---------- Supplied records

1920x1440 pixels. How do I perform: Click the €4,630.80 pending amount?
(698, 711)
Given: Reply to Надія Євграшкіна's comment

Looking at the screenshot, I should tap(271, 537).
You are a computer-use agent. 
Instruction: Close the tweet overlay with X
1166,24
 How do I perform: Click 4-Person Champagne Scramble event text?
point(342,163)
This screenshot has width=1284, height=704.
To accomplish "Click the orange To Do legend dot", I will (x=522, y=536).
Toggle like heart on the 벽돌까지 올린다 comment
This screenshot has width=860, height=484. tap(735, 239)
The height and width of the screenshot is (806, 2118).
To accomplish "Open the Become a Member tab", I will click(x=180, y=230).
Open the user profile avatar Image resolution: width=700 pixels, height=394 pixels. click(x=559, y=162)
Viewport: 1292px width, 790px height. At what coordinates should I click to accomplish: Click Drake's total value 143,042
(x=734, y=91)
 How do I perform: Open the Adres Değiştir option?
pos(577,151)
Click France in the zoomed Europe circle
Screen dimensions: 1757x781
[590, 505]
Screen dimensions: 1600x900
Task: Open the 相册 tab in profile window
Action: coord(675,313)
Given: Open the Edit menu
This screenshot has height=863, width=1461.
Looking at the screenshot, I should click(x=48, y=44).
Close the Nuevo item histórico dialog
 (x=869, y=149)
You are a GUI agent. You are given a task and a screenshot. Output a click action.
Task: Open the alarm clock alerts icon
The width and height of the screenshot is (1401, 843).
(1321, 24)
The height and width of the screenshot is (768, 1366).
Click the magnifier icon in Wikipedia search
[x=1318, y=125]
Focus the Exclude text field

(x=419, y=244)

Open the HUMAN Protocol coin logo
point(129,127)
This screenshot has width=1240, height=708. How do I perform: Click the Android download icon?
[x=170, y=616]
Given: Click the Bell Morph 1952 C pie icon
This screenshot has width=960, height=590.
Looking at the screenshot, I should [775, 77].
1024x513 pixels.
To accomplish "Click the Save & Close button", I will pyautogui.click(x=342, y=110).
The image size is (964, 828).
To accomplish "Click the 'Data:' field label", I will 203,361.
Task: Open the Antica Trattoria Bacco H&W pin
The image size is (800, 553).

--------------------

#### Task requirements
Throughout the material above, find lines holding the word "will", then copy them.

#### Result
To accomplish "Click the orange To Do legend dot", I will (x=522, y=536).
To accomplish "Open the Become a Member tab", I will click(x=180, y=230).
To accomplish "Click the Save & Close button", I will pyautogui.click(x=342, y=110).
To accomplish "Click the 'Data:' field label", I will 203,361.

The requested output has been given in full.